If you have never made or tasted homemade applesauce, you are missing out. Applesauce is not a hard thing to make, but you do have to allow plenty of time to get the job done. That time is normally better when you have a lot of apples and a group effort.
Homemade applesauce invokes a memory for me of the first experience I had making applesauce with a trunk load of apples. My brother-in-law has multiple apple trees on his property and the apples were going to go unused, so we picked and picked and picked some more until luggage was in the back seat and the trunk was full of apples. We shared large numbers of the apples with friends and family, and we still had enough to make multiple large batches of applesauce.
We set up a card table in the kitchen and enjoyed visiting while we cleaned, peeled, cored and cut the apples. It was a group effort and a fun time visiting in the kitchen. We took my mother-in-law’s recipe and altered it based on how sweet or tart the apples were. This allowed the finished product to have a nice sweetness and extra flavor with the cinnamon we added.
This is a great time of year to get good apples from the orchard and make some homemade applesauce. It makes a great homemade gift!
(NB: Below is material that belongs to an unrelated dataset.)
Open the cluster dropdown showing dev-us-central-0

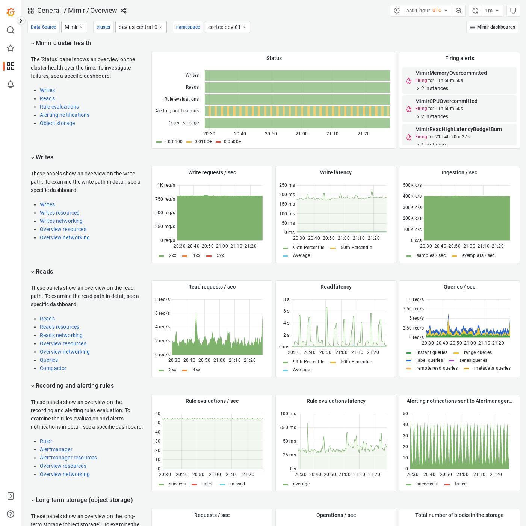click(141, 27)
When you cook together you create lasting memories, and I will always think of our trunk full of apples (and the fun we had in the kitchen) when I think of applesauce.
36 medium apples
1 cup of sugar
1/2 Tbsp cinnamon (or more to taste)
1/8 tsp Kosher salt
Clean, peel, core and cut the apples into slices.
Place the prepared apples in large pot and cook down until the apples are breaking down (very soft). You can then use and immersion blender to blend the apples into applesauce. If you don’t have an immersion blender, use a regular blender to blend this in batches.
This base recipe was intended for sweet variety apples, so you will need to taste and adjust the sugar depending on the type of apples you use.
When we use the organic granny smith apples from my parent’s house, it requires much more sugar to balance the tartness of the apples.
Place the applesauce back on the low setting and cook until it reaches the consistency you desire. If you plan to freeze it, I would suggest making it slightly thicker so when it thaws its not too watery.